The Hamming distance between two integers is the number of positions at which the corresponding bits are different.

Given two integers x and y, calculate the Hamming distance.

Note:
0 ≤ x, y < 2³¹.

Example:

Input: x = 1, y = 4

Output: 2

Explanation:
1   (0 0 0 1)
4   (0 1 0 0)
       ?   ?

The above arrows point to positions where the corresponding bits are different.

 

My solution:

public class Solution {
public int hammingDistance(int x, int y) {
 int count = 0;
 String x1 = Integer.toBinaryString(x);
 String y1 = Integer.toBinaryString(y);
 if(x1.length() < y1.length()){
 x1 = addBefore(x1,y1);
 }
 if(x1.length() > y1.length()){
 y1 = addBefore(y1,x1);
 }
 for(int i =0;i<x1.length();i++){
 if(x1.charAt(i) != y1.charAt(i)){
 count +=1;
 }
 }
 return count;
 }
 public String addBefore(String some,String object){
 String someone = some;
 while(someone.length()<object.length()){
 someone = "0" + someone;
 }
 return someone;
 }
}

 

Explain:

first convert object number to a binary value in String form.

second, add zero to the smaller result until two String have same length.

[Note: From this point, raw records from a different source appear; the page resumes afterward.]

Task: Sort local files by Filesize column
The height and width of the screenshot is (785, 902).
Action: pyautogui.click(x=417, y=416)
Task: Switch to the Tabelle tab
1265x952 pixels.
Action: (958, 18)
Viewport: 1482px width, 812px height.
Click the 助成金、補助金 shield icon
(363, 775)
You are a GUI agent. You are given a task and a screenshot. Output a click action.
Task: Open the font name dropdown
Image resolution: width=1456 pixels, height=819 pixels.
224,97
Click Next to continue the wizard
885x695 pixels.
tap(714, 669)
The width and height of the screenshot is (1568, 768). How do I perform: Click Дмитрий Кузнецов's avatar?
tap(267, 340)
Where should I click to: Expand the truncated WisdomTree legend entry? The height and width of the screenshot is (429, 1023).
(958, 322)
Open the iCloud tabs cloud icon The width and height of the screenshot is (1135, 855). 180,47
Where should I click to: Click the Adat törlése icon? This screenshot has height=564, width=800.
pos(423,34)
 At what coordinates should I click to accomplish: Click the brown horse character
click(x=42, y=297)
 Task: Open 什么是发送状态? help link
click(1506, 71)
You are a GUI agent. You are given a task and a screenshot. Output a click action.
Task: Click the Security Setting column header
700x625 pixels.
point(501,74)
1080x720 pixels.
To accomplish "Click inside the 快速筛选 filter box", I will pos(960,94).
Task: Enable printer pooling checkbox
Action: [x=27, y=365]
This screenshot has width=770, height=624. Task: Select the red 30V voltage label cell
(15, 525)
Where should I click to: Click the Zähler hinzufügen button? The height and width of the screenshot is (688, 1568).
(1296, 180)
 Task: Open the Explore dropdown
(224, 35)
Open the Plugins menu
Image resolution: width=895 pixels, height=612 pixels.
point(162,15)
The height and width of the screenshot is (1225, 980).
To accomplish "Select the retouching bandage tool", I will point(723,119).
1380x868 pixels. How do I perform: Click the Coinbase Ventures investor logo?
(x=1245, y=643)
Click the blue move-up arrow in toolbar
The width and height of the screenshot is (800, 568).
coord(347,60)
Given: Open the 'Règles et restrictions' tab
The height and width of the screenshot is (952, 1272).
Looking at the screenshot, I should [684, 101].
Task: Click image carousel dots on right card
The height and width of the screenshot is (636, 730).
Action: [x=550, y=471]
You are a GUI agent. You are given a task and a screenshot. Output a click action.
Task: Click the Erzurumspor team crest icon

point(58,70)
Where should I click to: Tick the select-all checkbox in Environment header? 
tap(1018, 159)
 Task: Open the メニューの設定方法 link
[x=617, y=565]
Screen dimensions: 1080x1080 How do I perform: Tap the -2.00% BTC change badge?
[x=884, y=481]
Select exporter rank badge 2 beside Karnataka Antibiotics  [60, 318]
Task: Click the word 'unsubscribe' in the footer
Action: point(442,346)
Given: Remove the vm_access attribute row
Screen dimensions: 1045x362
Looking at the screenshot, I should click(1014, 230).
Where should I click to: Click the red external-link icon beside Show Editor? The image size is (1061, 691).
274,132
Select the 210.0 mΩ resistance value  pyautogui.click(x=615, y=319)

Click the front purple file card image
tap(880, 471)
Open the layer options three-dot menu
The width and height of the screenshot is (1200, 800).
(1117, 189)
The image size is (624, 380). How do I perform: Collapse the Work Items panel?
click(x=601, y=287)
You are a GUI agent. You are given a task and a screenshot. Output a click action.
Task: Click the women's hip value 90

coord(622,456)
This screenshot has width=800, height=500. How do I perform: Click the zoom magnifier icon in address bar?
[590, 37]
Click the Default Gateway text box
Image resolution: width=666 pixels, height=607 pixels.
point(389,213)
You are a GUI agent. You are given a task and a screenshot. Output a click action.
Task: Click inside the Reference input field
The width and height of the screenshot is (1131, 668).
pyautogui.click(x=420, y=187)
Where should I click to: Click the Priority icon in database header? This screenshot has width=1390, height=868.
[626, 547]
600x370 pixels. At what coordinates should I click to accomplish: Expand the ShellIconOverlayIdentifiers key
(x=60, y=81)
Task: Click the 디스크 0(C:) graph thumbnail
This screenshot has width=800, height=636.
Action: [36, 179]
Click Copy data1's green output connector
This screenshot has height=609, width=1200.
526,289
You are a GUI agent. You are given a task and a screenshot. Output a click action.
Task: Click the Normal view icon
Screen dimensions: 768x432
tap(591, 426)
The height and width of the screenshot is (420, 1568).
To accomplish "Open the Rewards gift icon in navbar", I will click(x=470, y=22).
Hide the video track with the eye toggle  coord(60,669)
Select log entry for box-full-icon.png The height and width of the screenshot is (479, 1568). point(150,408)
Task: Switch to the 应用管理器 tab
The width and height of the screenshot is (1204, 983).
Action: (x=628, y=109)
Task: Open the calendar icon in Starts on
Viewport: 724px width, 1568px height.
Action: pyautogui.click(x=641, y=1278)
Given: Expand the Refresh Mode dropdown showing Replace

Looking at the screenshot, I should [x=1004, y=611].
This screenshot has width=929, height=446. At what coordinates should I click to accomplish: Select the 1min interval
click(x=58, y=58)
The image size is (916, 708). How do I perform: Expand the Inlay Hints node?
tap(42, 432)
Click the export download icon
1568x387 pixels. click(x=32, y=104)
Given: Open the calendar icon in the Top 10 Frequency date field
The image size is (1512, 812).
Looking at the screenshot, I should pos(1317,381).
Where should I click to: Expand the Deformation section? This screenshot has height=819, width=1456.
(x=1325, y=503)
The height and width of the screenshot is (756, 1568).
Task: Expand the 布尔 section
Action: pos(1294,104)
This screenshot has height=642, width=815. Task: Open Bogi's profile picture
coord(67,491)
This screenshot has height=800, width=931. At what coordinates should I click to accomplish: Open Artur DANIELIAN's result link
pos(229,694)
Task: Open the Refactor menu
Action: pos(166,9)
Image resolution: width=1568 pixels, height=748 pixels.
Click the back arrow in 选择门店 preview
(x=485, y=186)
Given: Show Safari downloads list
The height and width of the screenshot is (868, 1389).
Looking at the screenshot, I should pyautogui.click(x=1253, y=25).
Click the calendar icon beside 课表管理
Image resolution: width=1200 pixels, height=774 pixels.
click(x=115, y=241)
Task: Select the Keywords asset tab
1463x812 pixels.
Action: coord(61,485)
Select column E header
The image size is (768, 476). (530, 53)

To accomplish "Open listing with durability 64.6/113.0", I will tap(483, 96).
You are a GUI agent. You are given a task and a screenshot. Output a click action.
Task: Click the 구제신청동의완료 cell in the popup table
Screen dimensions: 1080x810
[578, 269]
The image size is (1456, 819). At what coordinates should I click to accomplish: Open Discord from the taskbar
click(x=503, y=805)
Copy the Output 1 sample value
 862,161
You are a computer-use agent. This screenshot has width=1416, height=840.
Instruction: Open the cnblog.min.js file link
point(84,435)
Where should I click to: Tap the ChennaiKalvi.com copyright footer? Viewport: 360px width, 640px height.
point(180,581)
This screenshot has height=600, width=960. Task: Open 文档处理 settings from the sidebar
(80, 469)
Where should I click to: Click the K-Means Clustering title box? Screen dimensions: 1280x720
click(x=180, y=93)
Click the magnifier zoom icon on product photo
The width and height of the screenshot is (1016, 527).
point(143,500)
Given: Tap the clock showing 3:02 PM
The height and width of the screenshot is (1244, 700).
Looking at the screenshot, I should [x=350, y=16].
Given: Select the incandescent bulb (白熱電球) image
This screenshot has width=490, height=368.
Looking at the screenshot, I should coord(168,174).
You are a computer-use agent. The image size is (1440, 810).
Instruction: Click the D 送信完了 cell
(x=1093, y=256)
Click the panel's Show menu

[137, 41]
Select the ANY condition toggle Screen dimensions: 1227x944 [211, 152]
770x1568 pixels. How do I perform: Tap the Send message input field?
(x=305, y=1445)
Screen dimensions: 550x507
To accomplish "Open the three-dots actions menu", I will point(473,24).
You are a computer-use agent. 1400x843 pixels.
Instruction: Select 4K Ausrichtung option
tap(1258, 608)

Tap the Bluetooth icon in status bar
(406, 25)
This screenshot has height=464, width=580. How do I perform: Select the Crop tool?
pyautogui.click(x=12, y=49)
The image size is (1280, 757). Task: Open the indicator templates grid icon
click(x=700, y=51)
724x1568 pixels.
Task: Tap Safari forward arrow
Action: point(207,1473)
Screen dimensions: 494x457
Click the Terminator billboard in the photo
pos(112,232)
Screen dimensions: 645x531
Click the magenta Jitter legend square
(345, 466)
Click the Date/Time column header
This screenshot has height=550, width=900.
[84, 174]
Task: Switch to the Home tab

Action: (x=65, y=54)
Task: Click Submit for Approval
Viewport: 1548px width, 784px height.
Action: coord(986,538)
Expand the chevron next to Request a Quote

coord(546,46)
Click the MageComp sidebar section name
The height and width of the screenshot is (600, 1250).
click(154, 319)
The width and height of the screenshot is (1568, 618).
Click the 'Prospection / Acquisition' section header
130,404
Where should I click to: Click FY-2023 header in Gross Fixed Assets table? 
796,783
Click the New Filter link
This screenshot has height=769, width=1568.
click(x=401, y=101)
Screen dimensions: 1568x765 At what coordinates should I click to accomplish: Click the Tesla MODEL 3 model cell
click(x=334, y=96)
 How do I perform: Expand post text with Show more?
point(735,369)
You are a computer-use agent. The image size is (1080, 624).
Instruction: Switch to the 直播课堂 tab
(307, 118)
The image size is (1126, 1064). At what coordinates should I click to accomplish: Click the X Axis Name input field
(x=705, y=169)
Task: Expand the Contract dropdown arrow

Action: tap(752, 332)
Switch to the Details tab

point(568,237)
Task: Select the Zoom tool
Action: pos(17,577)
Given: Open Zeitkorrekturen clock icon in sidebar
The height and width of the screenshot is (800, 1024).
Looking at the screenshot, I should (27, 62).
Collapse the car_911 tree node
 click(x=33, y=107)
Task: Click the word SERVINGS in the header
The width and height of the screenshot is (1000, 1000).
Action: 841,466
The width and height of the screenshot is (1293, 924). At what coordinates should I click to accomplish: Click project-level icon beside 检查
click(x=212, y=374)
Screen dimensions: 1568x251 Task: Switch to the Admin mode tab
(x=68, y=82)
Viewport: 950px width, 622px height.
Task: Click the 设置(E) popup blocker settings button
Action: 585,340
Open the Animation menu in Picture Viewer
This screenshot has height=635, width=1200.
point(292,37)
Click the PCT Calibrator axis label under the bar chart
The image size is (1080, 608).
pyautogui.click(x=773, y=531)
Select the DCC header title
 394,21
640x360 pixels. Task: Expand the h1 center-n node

finally,  compare two string by char and add 1 when char at same position is different.

 

Best solution in Java:

public class Solution { 
    public int hammingDistance(int x, int y) { 
        return Integer.bitCount(x ^ y); 
    } 
}

use x^y  to return a value which for each bit in x and y, if same, then 0, else 1;

count number of 1 inside this value in the result.